Below are the entries; return exactly the line with "Task: Switch to the 个人报表 tab" and every later line, without anything else.
[[ Records for this exercise open ]]
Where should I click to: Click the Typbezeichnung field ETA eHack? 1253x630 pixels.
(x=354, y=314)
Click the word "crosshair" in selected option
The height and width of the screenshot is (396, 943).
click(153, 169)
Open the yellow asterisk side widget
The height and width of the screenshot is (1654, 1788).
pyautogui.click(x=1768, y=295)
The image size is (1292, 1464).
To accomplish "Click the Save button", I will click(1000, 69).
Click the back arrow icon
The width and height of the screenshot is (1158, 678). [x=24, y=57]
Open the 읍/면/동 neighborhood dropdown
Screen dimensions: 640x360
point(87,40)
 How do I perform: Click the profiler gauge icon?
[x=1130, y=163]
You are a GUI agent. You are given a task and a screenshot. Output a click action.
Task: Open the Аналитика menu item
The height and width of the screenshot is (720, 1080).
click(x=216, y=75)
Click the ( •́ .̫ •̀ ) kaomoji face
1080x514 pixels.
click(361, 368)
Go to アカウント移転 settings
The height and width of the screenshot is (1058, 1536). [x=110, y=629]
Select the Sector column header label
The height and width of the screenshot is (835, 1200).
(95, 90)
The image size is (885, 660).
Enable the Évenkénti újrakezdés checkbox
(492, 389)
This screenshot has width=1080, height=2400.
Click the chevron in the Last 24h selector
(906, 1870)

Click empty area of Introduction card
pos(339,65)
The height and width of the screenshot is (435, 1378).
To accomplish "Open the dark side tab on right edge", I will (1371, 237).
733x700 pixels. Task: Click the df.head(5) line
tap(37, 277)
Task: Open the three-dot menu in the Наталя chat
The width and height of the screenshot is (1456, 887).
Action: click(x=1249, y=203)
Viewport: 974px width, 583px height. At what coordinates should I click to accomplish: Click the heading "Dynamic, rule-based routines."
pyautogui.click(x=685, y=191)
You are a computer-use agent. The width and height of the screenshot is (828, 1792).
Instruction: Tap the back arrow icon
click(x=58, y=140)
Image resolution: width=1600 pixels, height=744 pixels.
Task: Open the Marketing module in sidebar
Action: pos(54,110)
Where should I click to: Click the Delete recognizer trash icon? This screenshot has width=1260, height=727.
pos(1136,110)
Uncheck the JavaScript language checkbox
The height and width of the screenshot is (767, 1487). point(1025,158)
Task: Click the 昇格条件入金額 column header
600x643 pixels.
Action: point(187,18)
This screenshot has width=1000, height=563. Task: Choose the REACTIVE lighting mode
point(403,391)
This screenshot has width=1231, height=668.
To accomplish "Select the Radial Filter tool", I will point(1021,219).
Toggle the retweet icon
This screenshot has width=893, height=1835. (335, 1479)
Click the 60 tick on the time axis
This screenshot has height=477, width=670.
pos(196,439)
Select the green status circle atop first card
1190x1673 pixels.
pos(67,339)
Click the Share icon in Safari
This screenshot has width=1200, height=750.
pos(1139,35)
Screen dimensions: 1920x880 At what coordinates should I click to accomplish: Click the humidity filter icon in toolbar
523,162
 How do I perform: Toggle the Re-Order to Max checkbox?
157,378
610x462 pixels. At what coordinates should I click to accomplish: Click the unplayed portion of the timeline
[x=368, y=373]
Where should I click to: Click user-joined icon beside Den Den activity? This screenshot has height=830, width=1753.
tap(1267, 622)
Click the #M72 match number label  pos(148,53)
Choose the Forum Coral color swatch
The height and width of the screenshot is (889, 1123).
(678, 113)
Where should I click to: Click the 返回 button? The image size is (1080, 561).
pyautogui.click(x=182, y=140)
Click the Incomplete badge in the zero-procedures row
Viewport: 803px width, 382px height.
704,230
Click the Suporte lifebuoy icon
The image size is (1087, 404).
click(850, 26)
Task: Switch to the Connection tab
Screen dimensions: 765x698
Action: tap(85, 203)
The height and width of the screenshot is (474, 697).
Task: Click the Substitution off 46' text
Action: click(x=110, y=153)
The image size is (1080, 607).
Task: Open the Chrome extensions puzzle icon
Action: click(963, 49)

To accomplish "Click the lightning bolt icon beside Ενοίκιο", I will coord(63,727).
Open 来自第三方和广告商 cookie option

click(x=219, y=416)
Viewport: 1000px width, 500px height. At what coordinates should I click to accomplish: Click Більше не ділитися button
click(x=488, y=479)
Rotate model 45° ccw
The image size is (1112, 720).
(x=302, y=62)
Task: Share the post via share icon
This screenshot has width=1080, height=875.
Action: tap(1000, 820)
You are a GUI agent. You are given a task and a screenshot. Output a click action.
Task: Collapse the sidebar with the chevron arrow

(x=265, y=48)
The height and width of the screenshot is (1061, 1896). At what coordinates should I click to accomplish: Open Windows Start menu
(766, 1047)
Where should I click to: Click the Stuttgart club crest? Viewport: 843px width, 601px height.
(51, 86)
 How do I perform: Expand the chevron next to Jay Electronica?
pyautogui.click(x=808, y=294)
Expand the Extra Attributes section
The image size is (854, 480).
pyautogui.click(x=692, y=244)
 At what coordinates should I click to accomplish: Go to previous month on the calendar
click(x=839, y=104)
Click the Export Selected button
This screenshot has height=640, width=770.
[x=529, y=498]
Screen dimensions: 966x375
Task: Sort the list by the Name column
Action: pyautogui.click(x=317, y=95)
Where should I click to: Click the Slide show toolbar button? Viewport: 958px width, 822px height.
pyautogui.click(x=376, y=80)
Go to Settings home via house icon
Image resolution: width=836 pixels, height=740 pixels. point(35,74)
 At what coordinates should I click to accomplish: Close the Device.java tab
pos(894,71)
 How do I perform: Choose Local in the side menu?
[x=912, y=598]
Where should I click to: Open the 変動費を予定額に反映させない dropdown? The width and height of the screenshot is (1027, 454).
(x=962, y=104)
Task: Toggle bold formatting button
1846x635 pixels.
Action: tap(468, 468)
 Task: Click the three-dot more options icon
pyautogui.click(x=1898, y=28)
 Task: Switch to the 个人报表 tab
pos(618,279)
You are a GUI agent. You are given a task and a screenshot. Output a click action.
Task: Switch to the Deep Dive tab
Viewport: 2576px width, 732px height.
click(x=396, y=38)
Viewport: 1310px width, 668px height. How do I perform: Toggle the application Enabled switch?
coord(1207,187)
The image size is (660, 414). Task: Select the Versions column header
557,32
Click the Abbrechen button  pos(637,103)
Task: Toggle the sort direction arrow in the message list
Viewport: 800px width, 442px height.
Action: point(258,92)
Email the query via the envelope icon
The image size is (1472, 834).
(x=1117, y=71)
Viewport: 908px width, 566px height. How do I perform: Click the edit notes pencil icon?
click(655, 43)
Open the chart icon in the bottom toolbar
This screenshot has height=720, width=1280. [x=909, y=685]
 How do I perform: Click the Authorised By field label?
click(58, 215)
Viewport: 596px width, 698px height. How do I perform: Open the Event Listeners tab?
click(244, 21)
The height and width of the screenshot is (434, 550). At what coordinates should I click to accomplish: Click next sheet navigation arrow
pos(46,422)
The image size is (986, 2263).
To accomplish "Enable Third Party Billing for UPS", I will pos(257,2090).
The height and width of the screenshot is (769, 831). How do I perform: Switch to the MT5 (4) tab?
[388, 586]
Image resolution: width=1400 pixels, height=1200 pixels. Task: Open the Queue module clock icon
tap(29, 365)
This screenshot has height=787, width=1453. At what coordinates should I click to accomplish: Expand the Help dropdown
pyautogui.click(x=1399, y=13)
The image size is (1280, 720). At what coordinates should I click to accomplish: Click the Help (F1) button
[[ Records for this exercise closed ]]
Reply:
 Task: Switch to the 个人报表 tab
pos(618,279)
You are a GUI agent. You are given a task and a screenshot. Output a click action.
Task: Switch to the Deep Dive tab
Viewport: 2576px width, 732px height.
click(x=396, y=38)
Viewport: 1310px width, 668px height. How do I perform: Toggle the application Enabled switch?
coord(1207,187)
The image size is (660, 414). Task: Select the Versions column header
557,32
Click the Abbrechen button  pos(637,103)
Task: Toggle the sort direction arrow in the message list
Viewport: 800px width, 442px height.
Action: point(258,92)
Email the query via the envelope icon
The image size is (1472, 834).
(x=1117, y=71)
Viewport: 908px width, 566px height. How do I perform: Click the edit notes pencil icon?
click(655, 43)
Open the chart icon in the bottom toolbar
This screenshot has height=720, width=1280. [x=909, y=685]
 How do I perform: Click the Authorised By field label?
click(58, 215)
Viewport: 596px width, 698px height. How do I perform: Open the Event Listeners tab?
click(244, 21)
The height and width of the screenshot is (434, 550). At what coordinates should I click to accomplish: Click next sheet navigation arrow
pos(46,422)
The image size is (986, 2263).
To accomplish "Enable Third Party Billing for UPS", I will pos(257,2090).
The height and width of the screenshot is (769, 831). How do I perform: Switch to the MT5 (4) tab?
[388, 586]
Image resolution: width=1400 pixels, height=1200 pixels. Task: Open the Queue module clock icon
tap(29, 365)
This screenshot has height=787, width=1453. At what coordinates should I click to accomplish: Expand the Help dropdown
pyautogui.click(x=1399, y=13)
The image size is (1280, 720). At what coordinates should I click to accomplish: Click the Help (F1) button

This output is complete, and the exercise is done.